In the first example, it is pretty clear that this is a case of optimizing a single link (in fact, there are two links: one of the object itself and one LOAD_FAST ; unicode_concatenate will try to reduce it to 1 before passing PyUnicode_Append control) made by CPython using this unicode_modifiable function:
static int unicode_modifiable(PyObject *unicode) { assert(_PyUnicode_CHECK(unicode)); if (Py_REFCNT(unicode) != 1) return 0; if (_PyUnicode_HASH(unicode) != -1) return 0; if (PyUnicode_CHECK_INTERNED(unicode)) return 0; if (!PyUnicode_CheckExact(unicode)) return 0; #ifdef Py_DEBUG assert(!unicode_is_singleton(unicode)); #endif return 1; }
But in the second case, the instance data is stored in a Python dict , and not in a simple variable, so things are slightly different.
a.accum_ += 'foo'
really requires pre-fetching the value of a.accum_ and storing it on the stack.
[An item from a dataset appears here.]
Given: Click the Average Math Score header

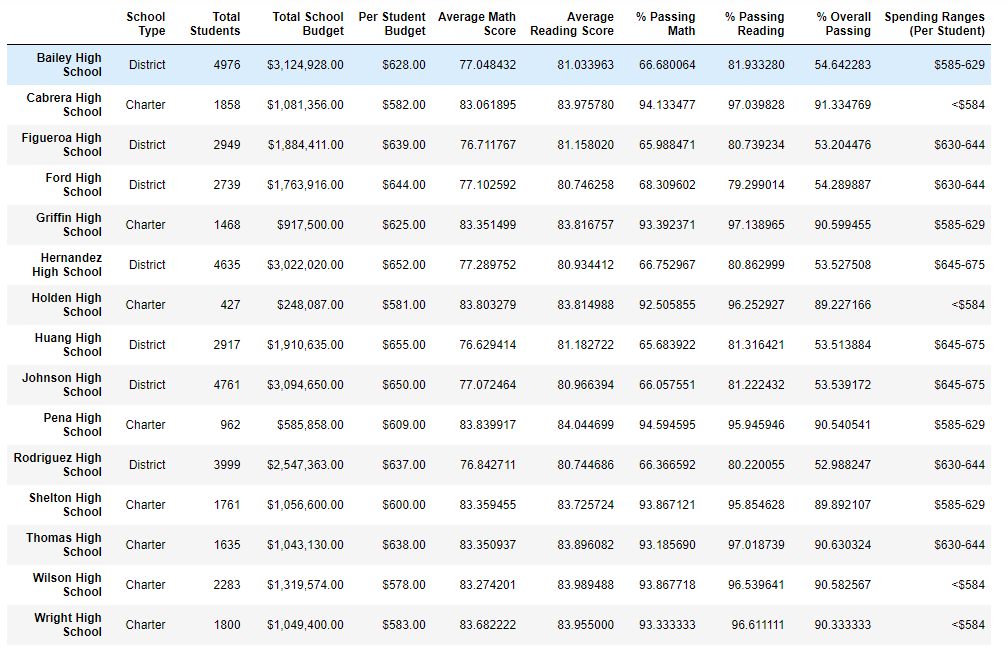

So now the line has at least three references: one from the instance dictionary, one from DUP_TOP and one from PyObject_GetAttr used by LOAD_ATTR . Therefore, Python cannot optimize this case, since changing one of them in place will affect other links.
>>> class A: pass ... >>> a = A() >>> def func(): a.str = 'spam' print a.str return '_from_func' ... >>> a.str = 'foo' >>> a.str += func() spam
You expect the output here to be 'spam_from_func' , but it will be different because the original value of a.str was saved by Python before func() was called.
>>> a.str 'foo_from_func'
Bytecode:
>>> import dis >>> def func_class(): a = Foo() a.accum = '' a.accum += 'zzzzz\n' ... >>> dis.dis(func_class) 2 0 LOAD_GLOBAL 0 (Foo) 3 CALL_FUNCTION 0 (0 positional, 0 keyword pair) 6 STORE_FAST 0 (a) 3 9 LOAD_CONST 1 ('') 12 LOAD_FAST 0 (a) 15 STORE_ATTR 1 (accum) 4 18 LOAD_FAST 0 (a) 21 DUP_TOP 22 LOAD_ATTR 1 (accum) 25 LOAD_CONST 2 ('zzzzz\n') 28 INPLACE_ADD 29 ROT_TWO 30 STORE_ATTR 1 (accum) 33 LOAD_CONST 0 (None) 36 RETURN_VALUE
Please note that this optimization was performed in about 2004 (CPython 2.4) so ββthat users are not slowness a += b or a = a + b , therefore it is mainly intended for simple variables and only works if the following instructions STORE_FAST (local variable), STORE_DEREF (closures) and STORE_NAME . This is not a general solution, the best way to do it in Python is to create a list and combine its elements using str.join .
CPython implementation details . If s and t are both strings, some Python implementations, such as CPython, can usually perform in-place optimizations for s = s + t or s += t assignments. when applicable this optimization makes quadratic run time much less likely. This optimization is both a version and an implementation dependent. For performance-sensitive code, it is preferable to use str.join() , which provides consistent linear concatenation of performance across versions and implementations.